Formulier

Loonbetaling aan zzp’ers bij tussentijdse beëindiging van de opdracht 

19 september 2025
/  Wouter de Vries

Loonbetaling aan zzp’ers bij tussentijdse beëindiging van de opdracht 

Wij zien het aantal geschillen toenemen over de vraag of bedrijven het loon van een zzp’er moeten blijven betalen bij tussentijdse opzegging / beëindiging van de opdracht. Vaak is het bedrijf dan ontevreden over de zzp’er en deze wil zo snel mogelijk en tegen zo min mogelijk kosten van de zzp’er af. Maar de zzp’er heeft vaak nog recht op doorbetaling van het loon, bijvoorbeeld tijdens de opzegtermijn. Wij hebben recent namens meerdere zzp’ers rechtszaken gevoerd over de doorbetaling van het loon bij tussentijdse beëindiging. De rechtbanken hebben een aantal uitspraken over deze zaken gepubliceerd. In dit artikel bespreken wij het juridische kader van de zzp-overeenkomst, de beëindiging en de doorbetaling van het loon in het licht van deze uitspraken.

Juridisch kader

Bedrijven maken regelmatig gebruik van zzp’ers, op basis van een overeenkomst van opdracht (artikel 7:400 BW). Het bedrijf is de opdrachtgever, en de zzp’er is de opdrachtnemer. De opdrachtgever is aan de zzp’er loon verschuldigd (artikel 7:405 BW). De overeenkomst kan voor bepaalde tijd (bijvoorbeeld één jaar) of onbepaalde tijd worden aangegaan.

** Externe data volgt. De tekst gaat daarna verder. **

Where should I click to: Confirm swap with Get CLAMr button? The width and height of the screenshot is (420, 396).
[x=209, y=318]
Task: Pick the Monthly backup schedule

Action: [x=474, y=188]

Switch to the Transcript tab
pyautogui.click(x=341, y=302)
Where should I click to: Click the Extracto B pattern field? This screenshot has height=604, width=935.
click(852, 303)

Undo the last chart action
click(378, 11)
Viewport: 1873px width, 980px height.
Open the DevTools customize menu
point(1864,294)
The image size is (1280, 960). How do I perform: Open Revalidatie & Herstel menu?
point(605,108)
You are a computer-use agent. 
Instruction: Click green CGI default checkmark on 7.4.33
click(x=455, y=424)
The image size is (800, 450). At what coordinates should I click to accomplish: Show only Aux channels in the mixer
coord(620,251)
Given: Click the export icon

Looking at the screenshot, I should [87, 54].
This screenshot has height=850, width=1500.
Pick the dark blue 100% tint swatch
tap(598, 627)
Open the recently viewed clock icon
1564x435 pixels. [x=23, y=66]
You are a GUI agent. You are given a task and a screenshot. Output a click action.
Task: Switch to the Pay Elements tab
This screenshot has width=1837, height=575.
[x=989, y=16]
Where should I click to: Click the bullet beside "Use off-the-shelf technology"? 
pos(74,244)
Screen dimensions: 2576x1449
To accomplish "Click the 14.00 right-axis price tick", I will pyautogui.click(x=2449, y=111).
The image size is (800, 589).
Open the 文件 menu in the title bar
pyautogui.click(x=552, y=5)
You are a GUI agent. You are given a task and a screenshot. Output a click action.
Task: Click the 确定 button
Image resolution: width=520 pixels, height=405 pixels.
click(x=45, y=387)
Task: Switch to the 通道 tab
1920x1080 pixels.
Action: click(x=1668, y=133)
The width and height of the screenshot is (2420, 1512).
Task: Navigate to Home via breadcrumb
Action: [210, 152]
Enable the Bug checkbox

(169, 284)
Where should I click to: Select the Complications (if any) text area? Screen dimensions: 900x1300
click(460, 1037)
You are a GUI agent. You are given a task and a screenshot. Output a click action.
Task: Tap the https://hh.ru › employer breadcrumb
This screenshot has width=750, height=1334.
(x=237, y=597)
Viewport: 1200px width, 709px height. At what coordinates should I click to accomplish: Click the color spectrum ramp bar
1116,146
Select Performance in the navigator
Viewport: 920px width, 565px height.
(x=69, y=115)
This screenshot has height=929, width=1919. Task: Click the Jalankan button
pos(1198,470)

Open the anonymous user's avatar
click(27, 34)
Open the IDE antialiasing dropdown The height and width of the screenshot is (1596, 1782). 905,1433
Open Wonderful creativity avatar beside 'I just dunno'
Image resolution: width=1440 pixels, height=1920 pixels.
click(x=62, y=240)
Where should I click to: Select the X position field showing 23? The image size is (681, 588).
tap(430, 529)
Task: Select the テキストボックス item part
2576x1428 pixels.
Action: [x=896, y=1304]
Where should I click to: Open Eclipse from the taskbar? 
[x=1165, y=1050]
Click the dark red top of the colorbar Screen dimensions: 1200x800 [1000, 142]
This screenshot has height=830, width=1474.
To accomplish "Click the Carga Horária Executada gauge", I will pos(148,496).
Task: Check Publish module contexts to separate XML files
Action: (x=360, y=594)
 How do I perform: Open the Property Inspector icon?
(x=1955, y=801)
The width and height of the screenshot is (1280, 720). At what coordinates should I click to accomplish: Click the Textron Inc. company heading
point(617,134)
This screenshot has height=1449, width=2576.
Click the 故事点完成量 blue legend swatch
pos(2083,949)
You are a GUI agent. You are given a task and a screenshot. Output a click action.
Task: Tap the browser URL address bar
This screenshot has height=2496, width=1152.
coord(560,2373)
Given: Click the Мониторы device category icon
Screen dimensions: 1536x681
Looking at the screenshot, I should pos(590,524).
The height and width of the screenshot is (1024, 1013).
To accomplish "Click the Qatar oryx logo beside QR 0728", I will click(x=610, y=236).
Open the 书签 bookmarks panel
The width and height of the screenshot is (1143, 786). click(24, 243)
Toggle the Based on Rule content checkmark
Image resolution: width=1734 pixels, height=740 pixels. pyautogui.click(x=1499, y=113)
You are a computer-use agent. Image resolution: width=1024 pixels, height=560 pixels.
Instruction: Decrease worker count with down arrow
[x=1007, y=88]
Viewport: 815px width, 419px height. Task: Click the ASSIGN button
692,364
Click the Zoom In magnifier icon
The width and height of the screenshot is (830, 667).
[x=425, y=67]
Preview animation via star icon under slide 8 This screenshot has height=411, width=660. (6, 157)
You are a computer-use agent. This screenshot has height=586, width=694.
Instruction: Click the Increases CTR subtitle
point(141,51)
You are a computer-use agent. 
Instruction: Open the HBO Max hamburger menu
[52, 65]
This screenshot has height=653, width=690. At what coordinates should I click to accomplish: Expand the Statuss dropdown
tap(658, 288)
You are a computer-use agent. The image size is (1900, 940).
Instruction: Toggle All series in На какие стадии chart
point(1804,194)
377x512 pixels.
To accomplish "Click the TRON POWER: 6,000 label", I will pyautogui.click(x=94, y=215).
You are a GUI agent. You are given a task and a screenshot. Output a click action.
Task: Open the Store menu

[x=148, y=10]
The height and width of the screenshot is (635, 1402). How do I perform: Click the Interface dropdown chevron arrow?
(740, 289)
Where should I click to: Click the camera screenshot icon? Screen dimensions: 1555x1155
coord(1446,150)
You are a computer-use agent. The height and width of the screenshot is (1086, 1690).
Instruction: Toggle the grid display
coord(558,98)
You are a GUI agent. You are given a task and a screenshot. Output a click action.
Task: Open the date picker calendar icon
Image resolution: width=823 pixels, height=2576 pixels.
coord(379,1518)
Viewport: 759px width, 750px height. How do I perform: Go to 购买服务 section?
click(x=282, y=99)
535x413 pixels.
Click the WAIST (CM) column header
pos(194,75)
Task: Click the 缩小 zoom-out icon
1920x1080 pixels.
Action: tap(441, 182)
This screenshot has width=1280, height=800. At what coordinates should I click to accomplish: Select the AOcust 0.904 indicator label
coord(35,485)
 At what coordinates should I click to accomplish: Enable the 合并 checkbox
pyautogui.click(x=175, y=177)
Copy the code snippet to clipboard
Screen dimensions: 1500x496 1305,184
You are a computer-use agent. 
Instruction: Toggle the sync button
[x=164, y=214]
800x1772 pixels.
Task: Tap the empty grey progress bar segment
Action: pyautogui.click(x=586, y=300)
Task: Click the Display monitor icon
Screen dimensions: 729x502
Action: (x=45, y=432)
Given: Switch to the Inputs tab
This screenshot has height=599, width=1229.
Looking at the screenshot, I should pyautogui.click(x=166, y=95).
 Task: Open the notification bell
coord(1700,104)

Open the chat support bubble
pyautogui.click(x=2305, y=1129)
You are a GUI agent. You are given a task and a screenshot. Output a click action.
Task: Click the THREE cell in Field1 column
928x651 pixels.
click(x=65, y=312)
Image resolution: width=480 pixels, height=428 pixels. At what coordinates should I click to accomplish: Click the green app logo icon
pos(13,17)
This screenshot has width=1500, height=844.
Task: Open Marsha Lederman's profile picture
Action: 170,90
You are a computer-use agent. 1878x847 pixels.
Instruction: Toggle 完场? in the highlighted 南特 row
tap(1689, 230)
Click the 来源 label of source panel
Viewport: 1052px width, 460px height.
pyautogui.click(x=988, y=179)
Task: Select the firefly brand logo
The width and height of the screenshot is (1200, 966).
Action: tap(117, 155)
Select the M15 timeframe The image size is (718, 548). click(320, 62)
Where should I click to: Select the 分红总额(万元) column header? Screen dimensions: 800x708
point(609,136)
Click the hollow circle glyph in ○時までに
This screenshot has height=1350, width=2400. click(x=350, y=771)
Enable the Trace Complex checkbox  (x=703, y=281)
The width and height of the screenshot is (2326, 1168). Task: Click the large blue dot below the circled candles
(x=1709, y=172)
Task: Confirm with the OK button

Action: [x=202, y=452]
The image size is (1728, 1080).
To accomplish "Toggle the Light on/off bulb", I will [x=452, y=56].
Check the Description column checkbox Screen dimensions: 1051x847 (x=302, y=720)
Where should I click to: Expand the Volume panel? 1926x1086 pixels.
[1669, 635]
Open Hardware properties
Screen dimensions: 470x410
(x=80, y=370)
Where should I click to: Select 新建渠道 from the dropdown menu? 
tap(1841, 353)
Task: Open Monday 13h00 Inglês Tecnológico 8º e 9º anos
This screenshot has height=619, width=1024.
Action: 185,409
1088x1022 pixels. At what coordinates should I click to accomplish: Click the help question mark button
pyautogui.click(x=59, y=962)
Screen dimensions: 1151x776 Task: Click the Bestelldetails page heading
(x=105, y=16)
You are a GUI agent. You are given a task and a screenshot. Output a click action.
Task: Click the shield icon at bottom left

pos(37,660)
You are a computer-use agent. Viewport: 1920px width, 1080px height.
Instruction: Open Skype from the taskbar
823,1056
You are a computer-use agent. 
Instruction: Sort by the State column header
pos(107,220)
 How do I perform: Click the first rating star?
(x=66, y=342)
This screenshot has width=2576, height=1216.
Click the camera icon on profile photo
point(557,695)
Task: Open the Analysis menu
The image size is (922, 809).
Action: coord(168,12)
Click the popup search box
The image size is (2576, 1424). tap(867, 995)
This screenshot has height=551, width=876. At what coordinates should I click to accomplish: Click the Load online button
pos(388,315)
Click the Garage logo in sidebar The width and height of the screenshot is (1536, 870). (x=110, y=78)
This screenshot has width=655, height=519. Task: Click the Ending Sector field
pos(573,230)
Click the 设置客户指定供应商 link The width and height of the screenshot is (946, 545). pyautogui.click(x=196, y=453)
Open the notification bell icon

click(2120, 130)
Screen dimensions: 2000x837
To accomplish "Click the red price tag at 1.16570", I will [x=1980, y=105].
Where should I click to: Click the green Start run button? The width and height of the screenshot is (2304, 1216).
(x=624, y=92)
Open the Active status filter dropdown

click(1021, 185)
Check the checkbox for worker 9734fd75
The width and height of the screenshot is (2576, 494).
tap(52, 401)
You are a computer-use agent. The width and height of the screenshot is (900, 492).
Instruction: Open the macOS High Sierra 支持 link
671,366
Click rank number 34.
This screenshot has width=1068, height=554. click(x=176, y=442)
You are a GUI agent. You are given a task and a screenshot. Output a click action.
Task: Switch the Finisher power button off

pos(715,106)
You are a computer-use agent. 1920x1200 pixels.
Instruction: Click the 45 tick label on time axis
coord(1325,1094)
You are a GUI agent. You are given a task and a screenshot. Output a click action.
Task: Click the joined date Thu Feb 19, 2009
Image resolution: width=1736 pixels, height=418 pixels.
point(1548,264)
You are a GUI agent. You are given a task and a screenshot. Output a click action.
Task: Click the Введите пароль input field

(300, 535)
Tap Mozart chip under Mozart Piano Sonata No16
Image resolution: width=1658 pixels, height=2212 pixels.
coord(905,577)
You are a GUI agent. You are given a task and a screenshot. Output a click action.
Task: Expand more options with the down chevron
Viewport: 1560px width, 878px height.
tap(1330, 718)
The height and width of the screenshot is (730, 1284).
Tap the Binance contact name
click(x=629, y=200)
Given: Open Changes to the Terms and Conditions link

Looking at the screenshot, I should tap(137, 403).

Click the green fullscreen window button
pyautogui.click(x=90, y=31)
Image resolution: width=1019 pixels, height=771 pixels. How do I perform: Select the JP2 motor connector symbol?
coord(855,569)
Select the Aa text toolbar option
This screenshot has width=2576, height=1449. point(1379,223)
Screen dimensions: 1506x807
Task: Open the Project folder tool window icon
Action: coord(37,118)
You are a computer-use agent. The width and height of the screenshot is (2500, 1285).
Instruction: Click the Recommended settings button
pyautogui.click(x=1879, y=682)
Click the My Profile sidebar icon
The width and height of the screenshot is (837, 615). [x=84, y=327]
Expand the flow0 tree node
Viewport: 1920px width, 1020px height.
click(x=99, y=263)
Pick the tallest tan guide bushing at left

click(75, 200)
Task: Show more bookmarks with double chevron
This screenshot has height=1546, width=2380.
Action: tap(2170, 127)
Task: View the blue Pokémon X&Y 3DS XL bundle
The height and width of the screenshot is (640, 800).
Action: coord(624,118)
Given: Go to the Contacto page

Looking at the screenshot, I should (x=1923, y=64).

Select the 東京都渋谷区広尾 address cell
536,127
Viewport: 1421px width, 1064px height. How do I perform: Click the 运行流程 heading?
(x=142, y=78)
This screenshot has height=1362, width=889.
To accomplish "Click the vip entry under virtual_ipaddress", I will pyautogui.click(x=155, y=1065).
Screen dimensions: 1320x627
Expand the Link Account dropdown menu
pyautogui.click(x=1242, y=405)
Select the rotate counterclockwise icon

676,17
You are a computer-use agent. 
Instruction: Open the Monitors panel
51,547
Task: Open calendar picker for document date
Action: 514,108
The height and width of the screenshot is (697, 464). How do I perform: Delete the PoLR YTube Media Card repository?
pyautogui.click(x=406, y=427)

In de wet staat dat de opdrachtgever de overeenkomst te allen tijde kan opzeggen (artikel 7:408 lid 1 BW). Dus ook wanneer de overeengekomen periode nog niet is afgelopen, of als de opdracht nog niet is voltooid. Als de zzp’er per week of per maand wordt betaald, heeft de zzp’er wel recht op een naar redelijkheid vast te stellen deel van het loon totdat het contract oorspronkelijk zou eindigen. Bij het bepalen van de hoogte van het loon moet rekening worden gehouden met de reeds verrichte werkzaamheden, het voordeel dat de opdrachtgever daarvan heeft, en de grond waarop de overeenkomst is beëindigd (artikel 7:411 BW). Deze wetsartikelen zijn van regelend recht, dus partijen kunnen in de overeenkomst hierover andere afspraken maken. Bijvoorbeeld door af te spreken dat de opdrachtgever niet tussentijds kan opzeggen, of alleen met inachtneming van een bepaalde opzegtermijn.

Bedrijven en zzp’ers maken veel gebruik van de “Algemene  Modelovereenkomst Geen werkgeversgezag (overeenkomst van opdracht)” van de Belastingdienst. Deze modelovereenkomst is in samenwerking met VNO-NCW en MKB Nederland opgesteld. Artikel 5 van deze Modelovereenkomst gaat over de opzegging van de overeenkomst, maar partijen moeten dit zelf invullen.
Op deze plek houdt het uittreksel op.